Copy out the lines below word for word, leaving out the pictures.

[Lines taken from a collection]
## Begin

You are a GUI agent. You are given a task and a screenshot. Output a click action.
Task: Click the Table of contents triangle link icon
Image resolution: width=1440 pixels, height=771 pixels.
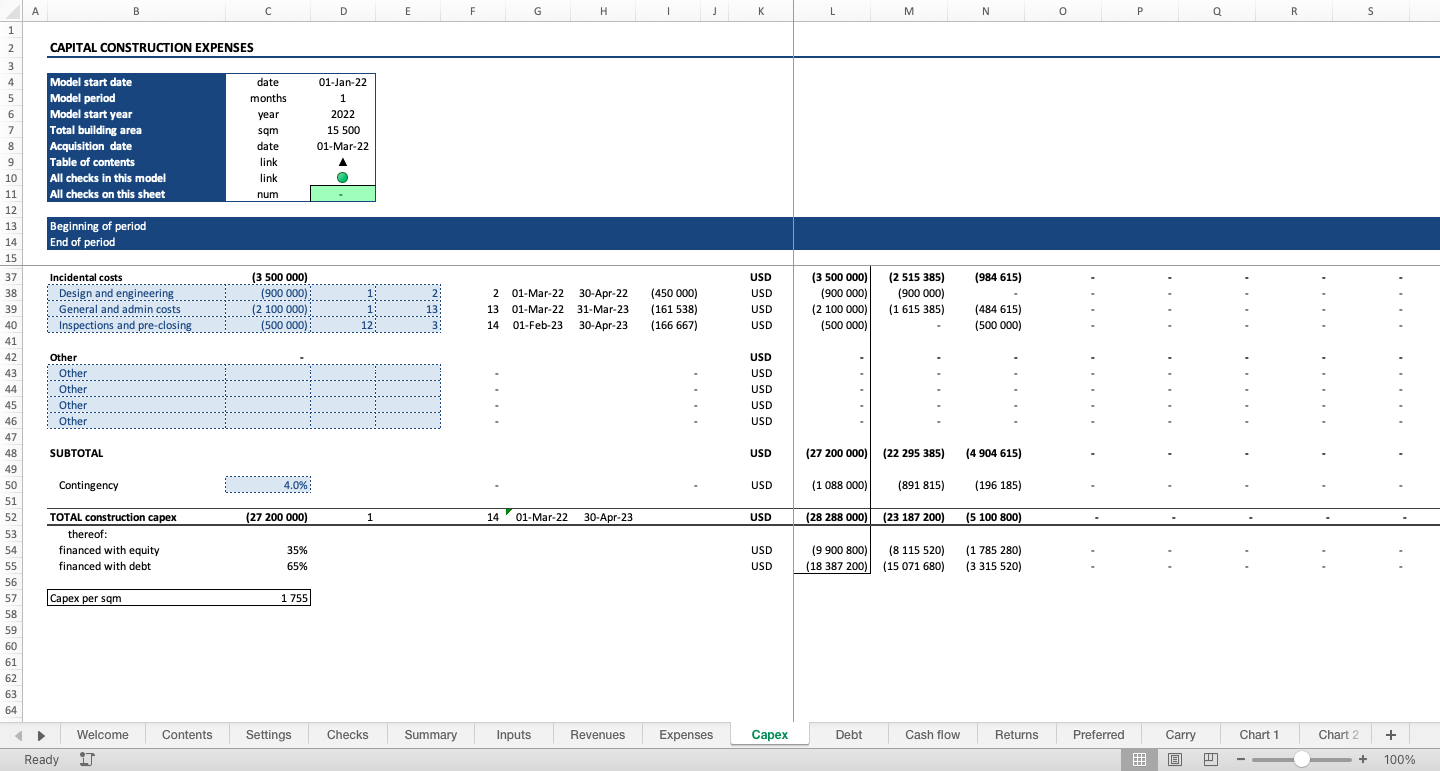click(342, 162)
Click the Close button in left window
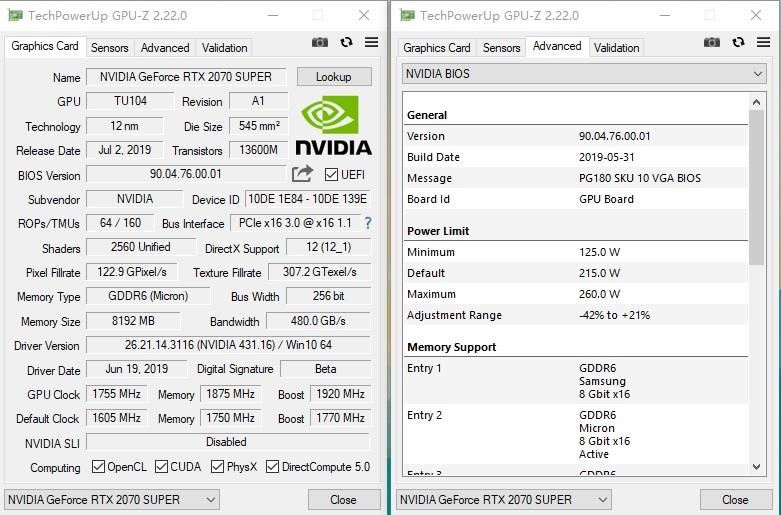The height and width of the screenshot is (515, 781). coord(344,500)
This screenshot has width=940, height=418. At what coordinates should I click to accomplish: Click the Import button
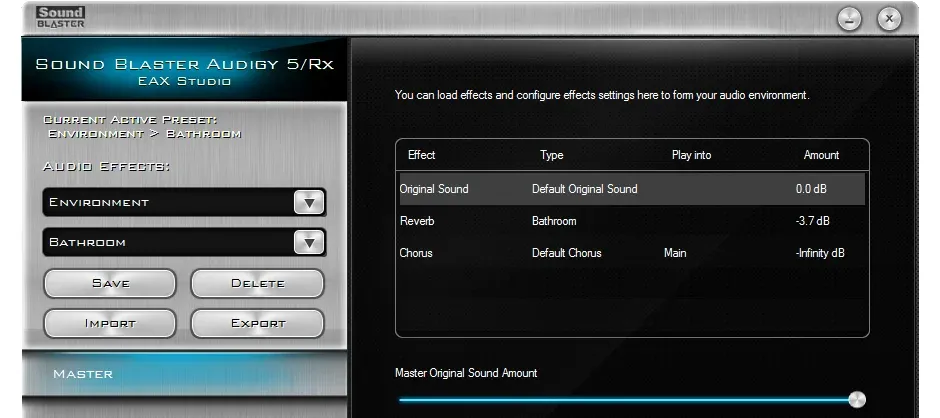click(x=110, y=323)
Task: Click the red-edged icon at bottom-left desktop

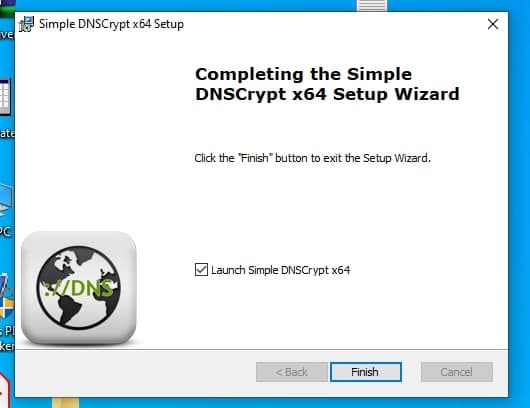Action: 5,390
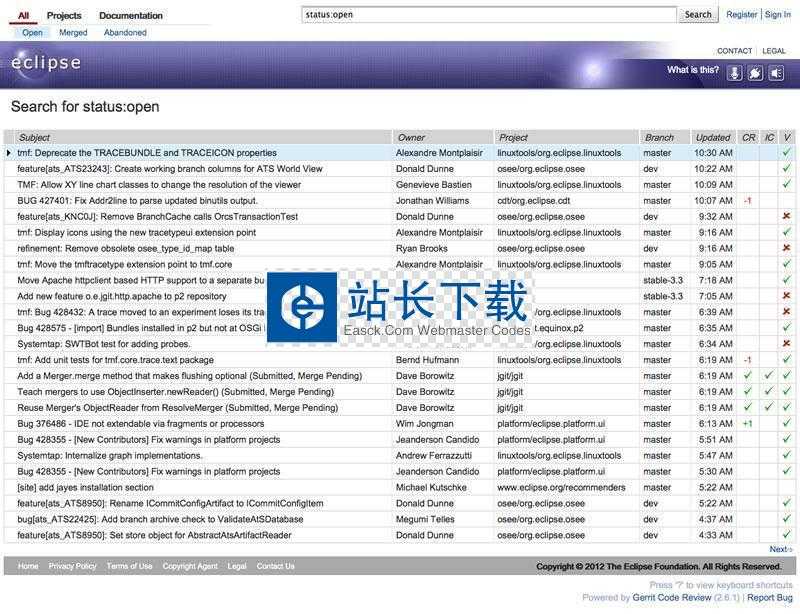Click the speaker icon in the banner
The height and width of the screenshot is (614, 800).
(776, 73)
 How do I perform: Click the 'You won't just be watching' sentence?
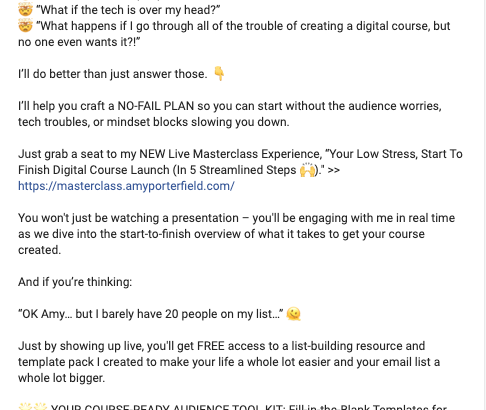pyautogui.click(x=236, y=234)
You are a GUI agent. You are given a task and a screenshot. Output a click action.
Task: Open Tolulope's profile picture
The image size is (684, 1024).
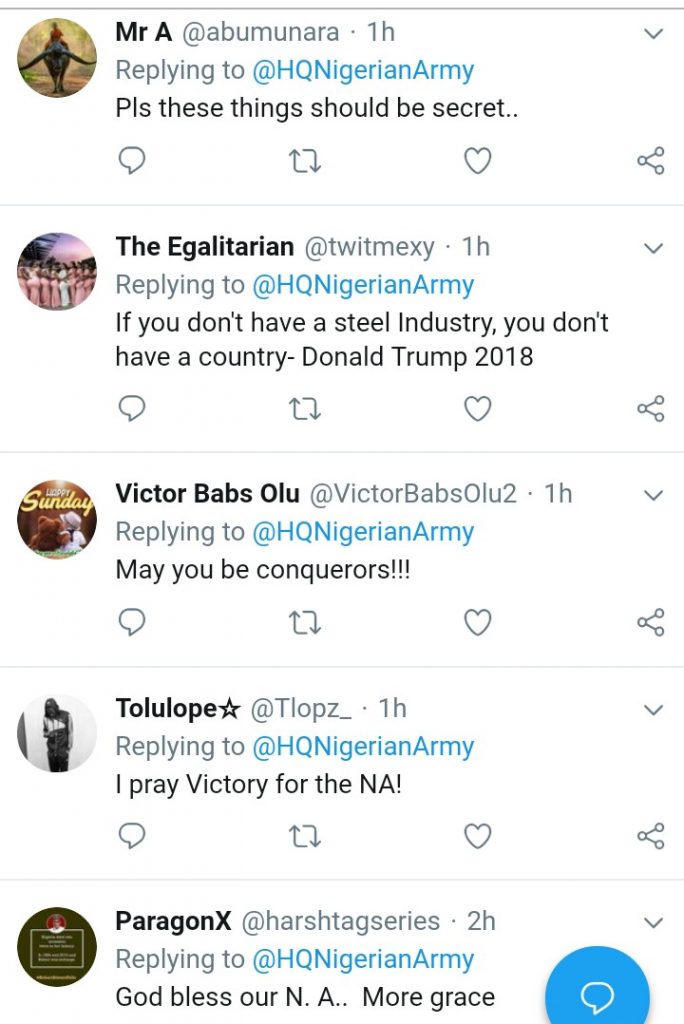click(x=57, y=733)
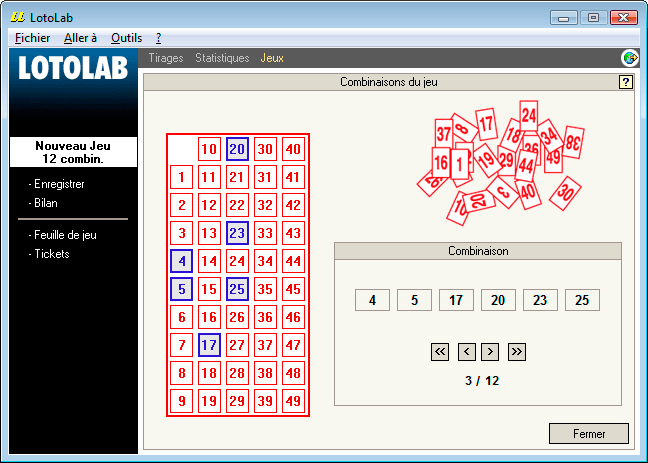Viewport: 648px width, 463px height.
Task: Click the Enregistrer link in sidebar
Action: pyautogui.click(x=59, y=184)
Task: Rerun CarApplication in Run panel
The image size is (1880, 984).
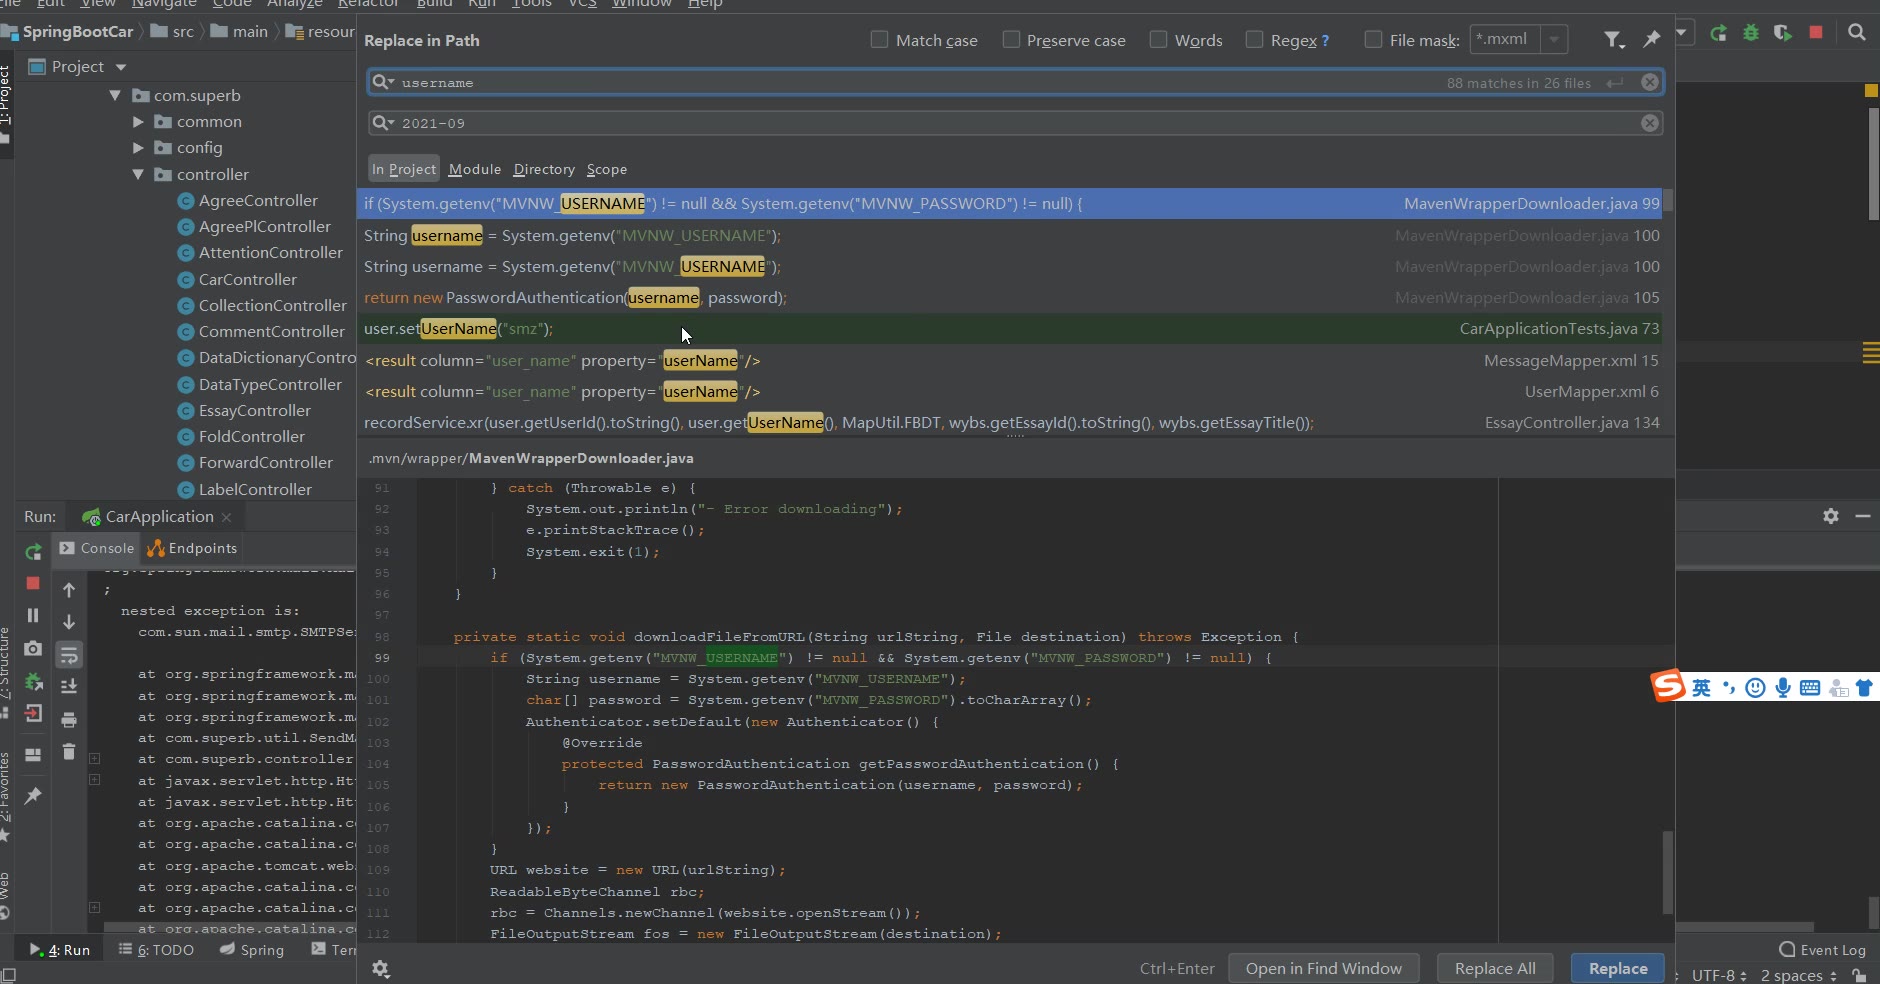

## End

• Complete output:
You are a GUI agent. You are given a task and a screenshot. Output a click action.
Task: Click the Table of contents triangle link icon
Image resolution: width=1440 pixels, height=771 pixels.
click(342, 162)
Click the Close button in left window
The height and width of the screenshot is (515, 781). coord(344,500)
This screenshot has width=940, height=418. At what coordinates should I click to accomplish: Click the Import button
click(x=110, y=323)
Task: Click the red-edged icon at bottom-left desktop

Action: 5,390
Click the speaker icon in the banner
The height and width of the screenshot is (614, 800).
(776, 73)
 How do I perform: Click the 'You won't just be watching' sentence?
pyautogui.click(x=236, y=234)
You are a GUI agent. You are given a task and a screenshot. Output a click action.
Task: Open Tolulope's profile picture
The image size is (684, 1024).
click(x=57, y=733)
Viewport: 648px width, 463px height.
Task: Click the Enregistrer link in sidebar
Action: pyautogui.click(x=59, y=184)
Task: Rerun CarApplication in Run panel
The image size is (1880, 984).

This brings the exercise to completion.